Reverse merging is a process by which a private firm can be converted into a public firm. This can save this private firm from the complicated procedure as well as costly compliance of gaining the position of a public firm. Instead, it can acquire any public firm for investments and changes itself to the public firm.
But, here is another aspect of this concept. As a small or weak firms gain the bigger firm, it becomes a reverse merger. Moreover, as the parent firm merges with the smaller or subsidiary firm, it became a high profile firm and known as the reverse merger. Reverse merging is a tactic which many private firms use for becoming public without undergoing the process of IPO.

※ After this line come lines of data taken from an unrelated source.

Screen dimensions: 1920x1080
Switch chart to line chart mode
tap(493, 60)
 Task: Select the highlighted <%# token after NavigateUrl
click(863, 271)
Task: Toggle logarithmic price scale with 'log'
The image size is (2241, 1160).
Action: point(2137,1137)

During this process of merging, a private firm takes full control over the public range of a firm by a current hierarchical assembly. The first thing is that the shareholders of the private firm buy the sufficient shares from the public firm for catching the control as well as merging the two firms together. After that, the name of the public firm, corporate frame, and the stock sign are generally converted for corresponding with the private firm.

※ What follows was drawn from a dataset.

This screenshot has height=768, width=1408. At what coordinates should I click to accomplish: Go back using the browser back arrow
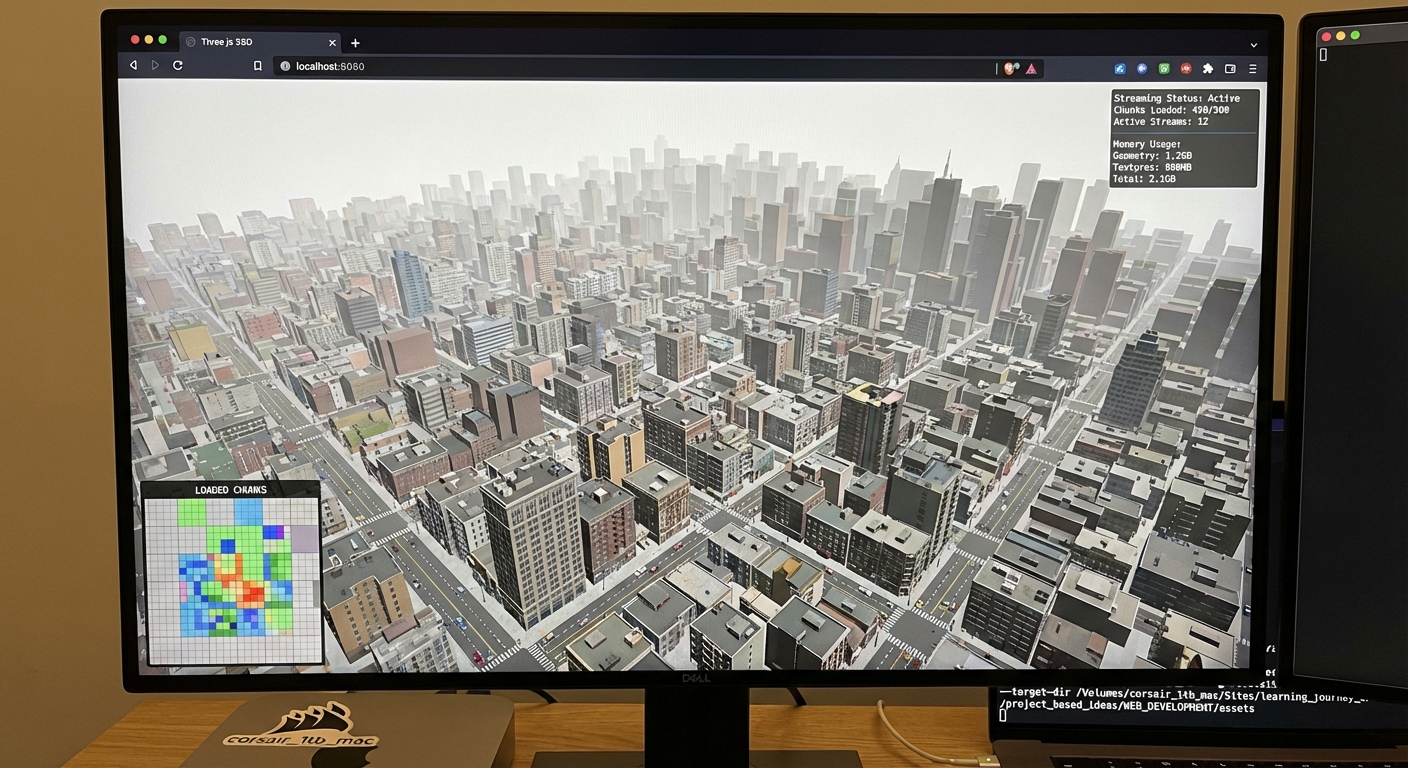click(133, 66)
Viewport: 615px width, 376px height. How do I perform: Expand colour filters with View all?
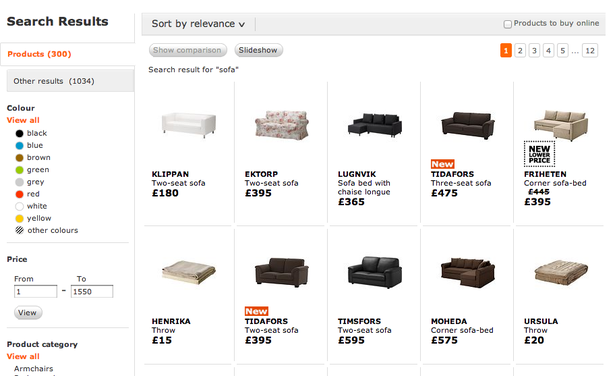[23, 120]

Advantages of reverse merging
Usually, the IPOs are quite expensive and need a lot of time; they may take more than one year for completion. Within this period, the overall market conditions may vary adversely while developing the risk propositions. Contrary to that, the reverse mergers are very cheap and most often, can be ended within few weeks. For instance, if the shell of public firms has already been registered with the securities and exchange of the US commission, the private firm doesn’t require repeating the procedure, and this saves a lot of paperwork and time.
This shows that the reverse merging is often a finer solution for the small firms which require a fast method of raising the capital. Moreover, the foreign private firms can use this process with the public firms of the US as the easy passage of entering the market of the US. By using the shell of a public firm as the tax shelter can also be a big advantage of the reverse merging. The shell firms are generally being in the condition due to series of the losses they face and the presently operating with the name only. Resultantly, the merged firm can utilize these losses for tax statements in future, securing few of its benefits from the taxation.

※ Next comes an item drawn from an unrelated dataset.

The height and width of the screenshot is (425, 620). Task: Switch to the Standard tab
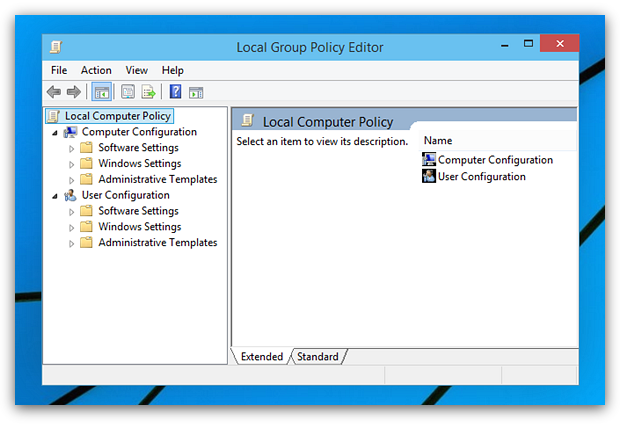(317, 357)
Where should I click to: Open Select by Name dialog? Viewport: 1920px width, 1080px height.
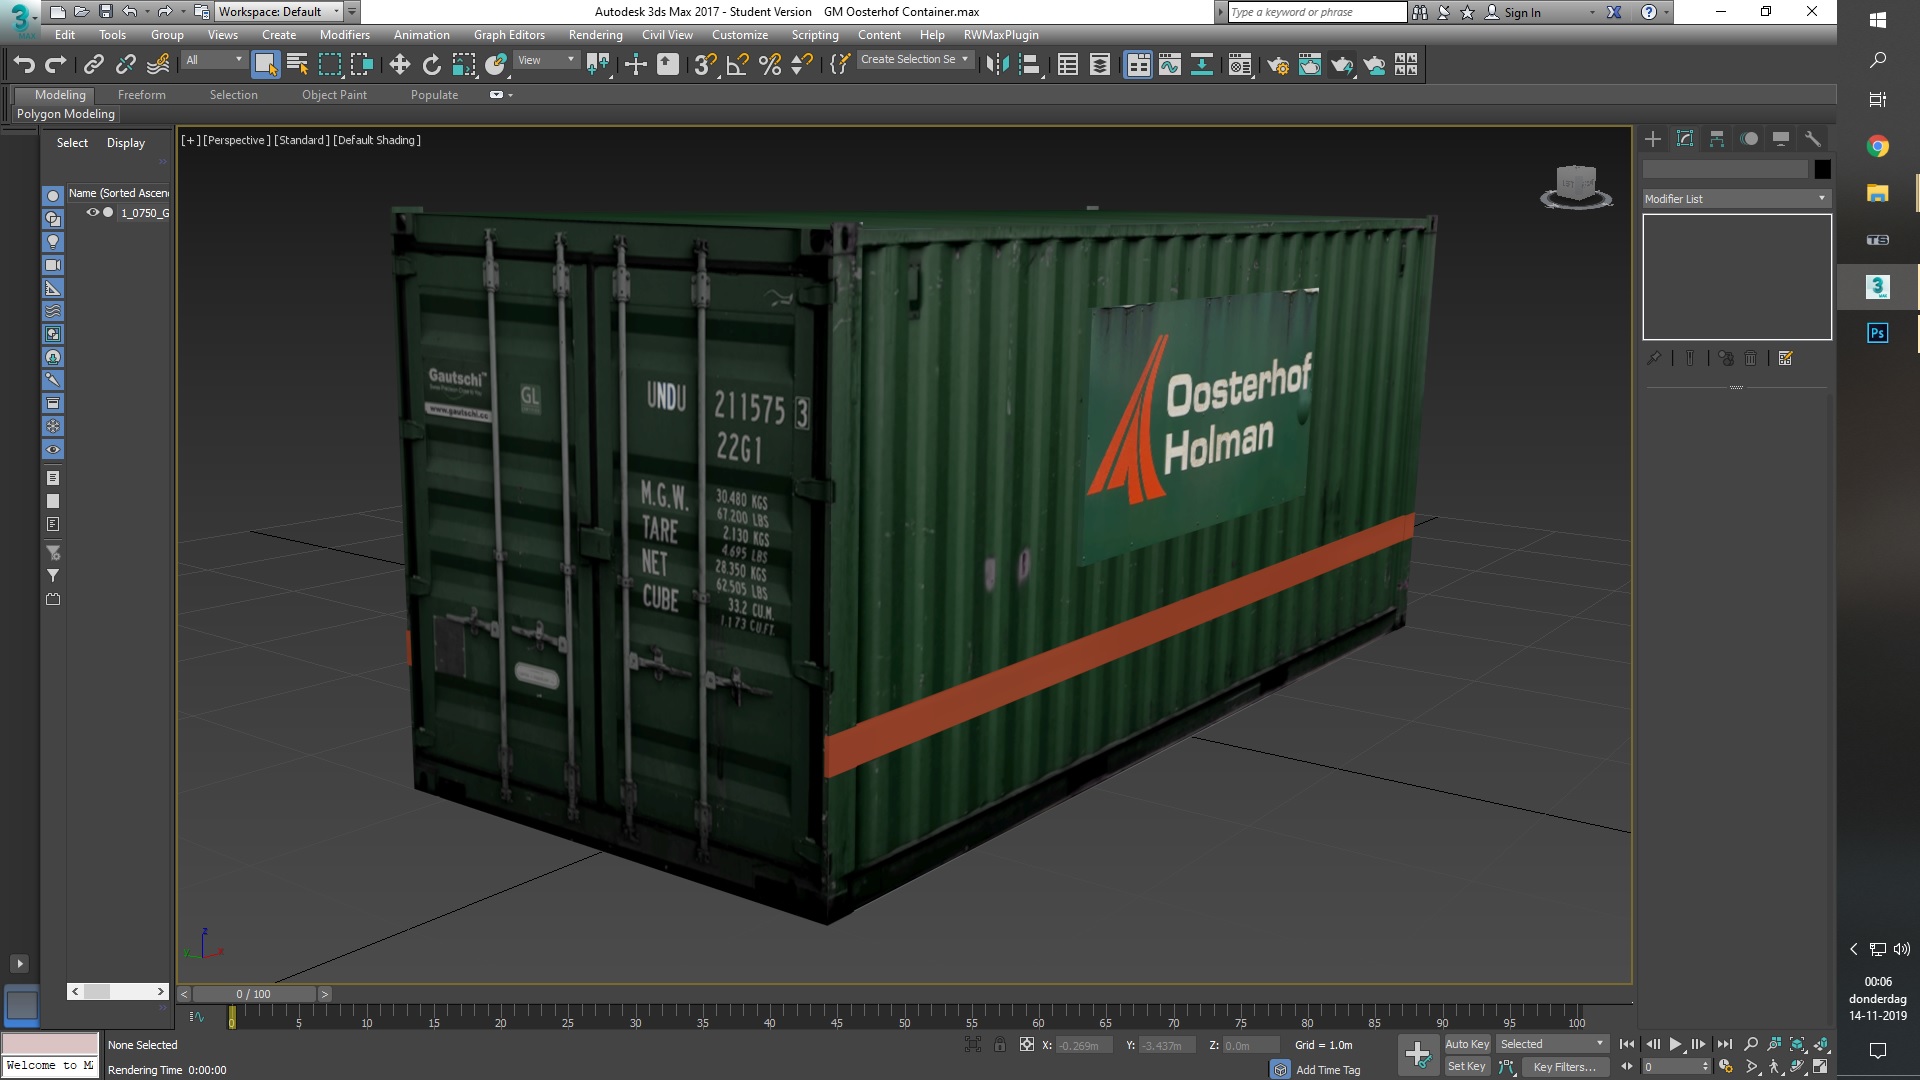tap(297, 65)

Disadvantages of reverse merging
Other than the advantages of reverse merging given above, the reverse mergers also face some hardships in the way of going public from private. There are many risks included in doing the reverse merging. The shell firms often have a lot of issues which cause the financial decline, like the pending lawsuits and worse record-keeping. The shareholders of the shell company may also take a strong stance opposite to the mergers, making the process difficult and longer.
Another thing related to the reverse mergers for the shareholders is the likelihood of the process for doing the stock split. For the process of reverse merging, the shareholders can also choose to decrease the amount of the shares and issuing the new shares later, while diluting the values of the genuine shares. Along with this, the pace of accomplishing the reverse merging can cause the detriment. Although, the public firms generally carry high value this can cause greater complications. The CEOs of the private firms which have no or less experience with the public trading may require some time for providing the IPO to make the lead in the market.